Nous savons et vous savez que
ceux qui ignorent invinciblement Notre très sainte religion, et qui, observant
avec soin la loi naturelle et ses préceptes, gravés par Dieu dans le cœur de
tous, et disposés à obéir à Dieu, mènent une vie honnête et droite, peuvent,
avec l’aide de la lumière et de la grâce divine, acquérir la vie
éternelle ; car Dieu, qui voit parfaitement, scrute et connaît les
esprits, les âmes, les pensées et les habitudes de tous, ne permet pas, dans sa
souveraine bonté et clémence, que celui qui n’est pas coupable de faute volontaire
soit puni par les supplices éternels.
Mais il est aussi très connu, ce dogme catholique : que personne ne peut se sauver hors de l’Eglise catholique, et que ceux-là ne peuvent obtenir le salut éternel qui sciemment se montrent rebelles à l’autorité et aux définitions de l’Eglise, ainsi que ceux qui sont séparés de l’unité de l’Église et du Pontife romain, successeur de Pierre, à qui a été confiée par le Sauveur la garde de la vigne.

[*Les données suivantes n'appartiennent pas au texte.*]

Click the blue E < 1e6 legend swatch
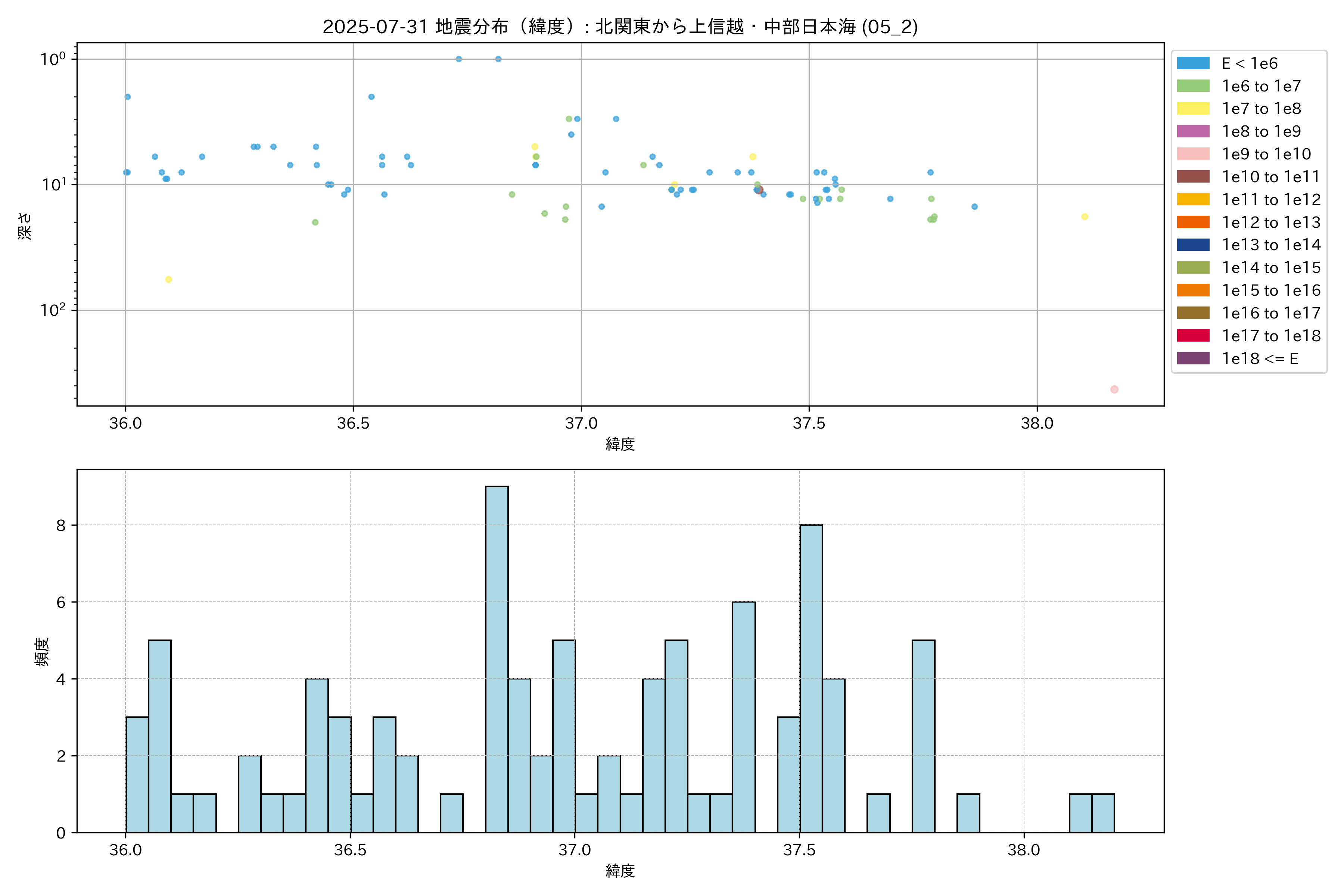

Iterum commemorare et reprehendere oportet gravissimum errorem, in quo nonnulli catholici misere versantur, qui homines in erroribus viventes et a vera fide atque a catholica
unitate alienos ad æternam vitam pervenire posse opinantur. Quod quidem catholicae doctrinae vel maxime adversatur.
Notum Nobis vobisque
est, eos, qui invincibili circa sanctissimam nostram religionem ignorantia laborant, quique naturalem legem eiusque præcepta
in omnium cordibus a Deo insculpta
sedulo servantes ac Deo obœdire parati, honestam rectamque vitam agunt, posse, divinæ
lucis et gratiæ operante virtute, æternam consequi vitam, cum Deus,
qui omnium mentes, animos, cogitationes
habitusque plane intuetur, scrutatur et noscit, pro summa sua bonitate et clementia minime patiatur, quempiam æternis puniri suppliciis, qui voluntariæ culpæ reatum non habeat.
Sed notissimum
quoque est catholicum dogma, neminem scilicet extra catholicam Ecclesiam posse salvari, et contumaces adversus eiusdem Ecclesiæ auctoritatem, definitiones, et ab
ipsius Ecclesiæ unitate atque a Petri successore Romano Pontifice, cui vineæ custodia a Salvatore est commissa, pertinaciter divisos æternam non posse obtinere salutem.